Note: This bug is displayed in read-only format because the product is no longer active in Red Hat Bugzilla.

Bug 1707020

Summary: Scaling out with an additional compute node fails during ceph-ansible run
Product: Red Hat OpenStack Reporter: Marius Cornea <mcornea>
Component: documentationAssignee: Laura Marsh <lmarsh>
Status: CLOSED CURRENTRELEASE QA Contact: RHOS Documentation Team <rhos-docs>
Severity: medium Docs Contact:
Priority: low    
Version: 15.0 (Stein)CC: dbecker, dcadzow, dsavinea, fpantano, gabrioux, gcharot, gfidente, johfulto, jvisser, lmarsh, mburns, morazi, ssmolyak, tenobreg
Target Milestone: z1Keywords: Triaged, ZStream
Target Release: 15.0 (Stein)   
Hardware: Unspecified   
OS: Unspecified   
Whiteboard:
Fixed In Version: Doc Type: If docs needed, set a value
Doc Text:
Story Points: ---
Clone Of: Environment:
Last Closed: 2019-10-21 19:43:57 UTC Type: Bug
Regression: --- Mount Type: ---
Documentation: --- CRM:
Verified Versions: Category: ---
oVirt Team: --- RHEL 7.3 requirements from Atomic Host:
Cloudforms Team: --- Target Upstream Version:
Embargoed:

Description Marius Cornea 2019-05-06 15:59:50 UTC
Description of problem:


Scaling out with an additional compute node fails during ceph-ansible run.

Version-Release number of selected component (if applicable):
ceph-ansible-4.0.0-0.1.rc5.el8cp.noarch

How reproducible:
100%

Steps to Reproduce:
1. Deploy overcloud on pre-deployed servers with 3controllers  2computes 3ceph nodes
2. Remove one compute node
3. Blacklist already existing compute nodes
4. Run overcloud deploy to add one more additional compute node to the setup.

Actual results:
Fails during ceph-ansible, attaching the ceph-ansible playbook output.

Expected results:
No failures.

Additional info:
Attaching job artifacts.

Comment 13 John Fulton 2019-06-10 16:11:36 UTC
We already document how a user can override the relevant parameters:

 https://access.redhat.com/documentation/en-us/red_hat_openstack_platform/13/html-single/fast_forward_upgrades/index#increasing-the-restart-delay-for-large-ceph-clusters

I suspect we'll be able to reproduce much less frequently (perhaps not at all?) with the following overrides:

parameter_defaults:
  CephAnsibleExtraConfig:
    health_mon_check_retries: 10
    health_mon_check_delay: 20

Perhaps we just need the docbug in the scale up documentation suggesting the above.
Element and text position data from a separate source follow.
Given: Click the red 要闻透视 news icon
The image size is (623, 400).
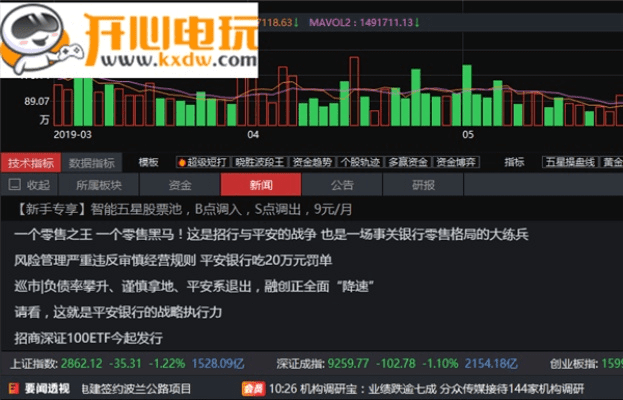Looking at the screenshot, I should [x=12, y=387].
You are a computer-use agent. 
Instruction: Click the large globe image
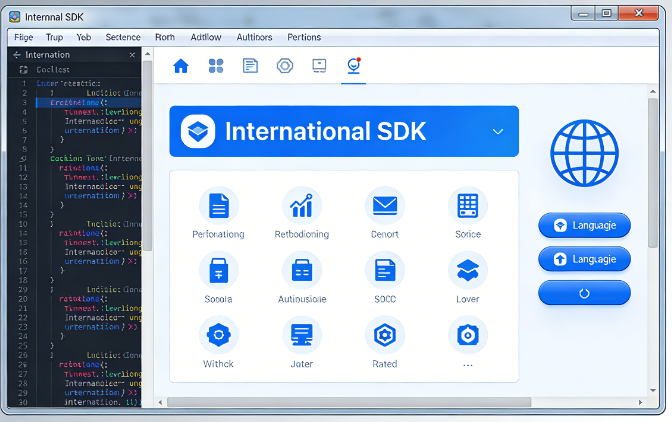(x=584, y=152)
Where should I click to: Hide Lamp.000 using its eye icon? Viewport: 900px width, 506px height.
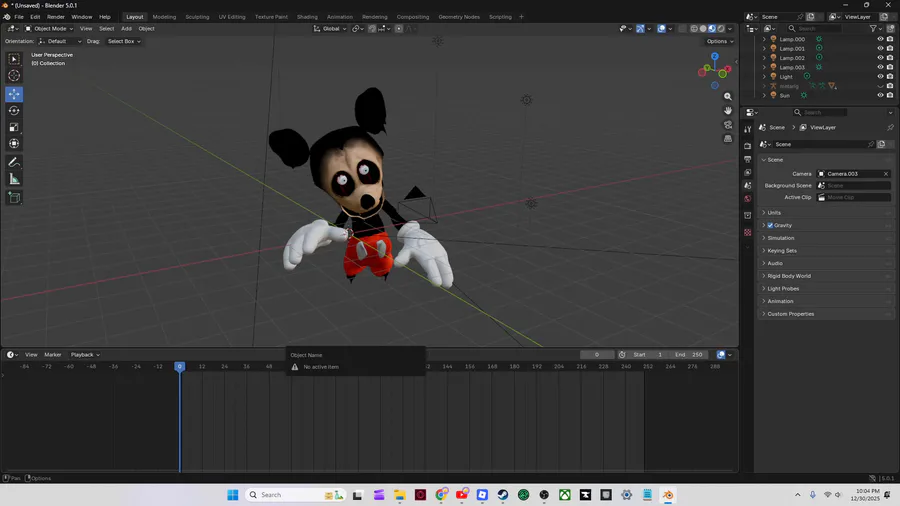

As a follow up we can request higher defaults for ceph-ansible.

Comment 19 Francesco Pantano 2019-06-13 16:00:10 UTC
Hi Marius, we've seen the variable names used are wrong, so I think the last attempts are not valid.
Can you try to run again the jobs using the following:

  CephAnsibleExtraConfig:
    handler_health_mon_check_retries: 10
    handler_health_mon_check_delay: 20

Thanks.

Comment 20 Marius Cornea 2019-06-14 21:53:09 UTC
(In reply to fpantano from comment #19)
> Hi Marius, we've seen the variable names used are wrong, so I think the last
> attempts are not valid.
> Can you try to run again the jobs using the following:
> 
>   CephAnsibleExtraConfig:
>     handler_health_mon_check_retries: 10
>     handler_health_mon_check_delay: 20
> 
> Thanks.

I've had multiple runs with the new parameters in place and I wasn't able to reproduce the issue reported initially so I think we're good.

Comment 21 Laura Marsh 2019-06-25 19:27:16 UTC
OSP 15; put the content in the Director Installation & Usage Guide in the "Scaling overcloud nodes" section.

Comment 28 Giulio Fidente 2019-09-11 13:40:25 UTC
We raised the timeouts in ceph-ansible itself [1], this should be even less likely to be hit, lowering severity.

1. https://bugzilla.redhat.com/show_bug.cgi?id=1718981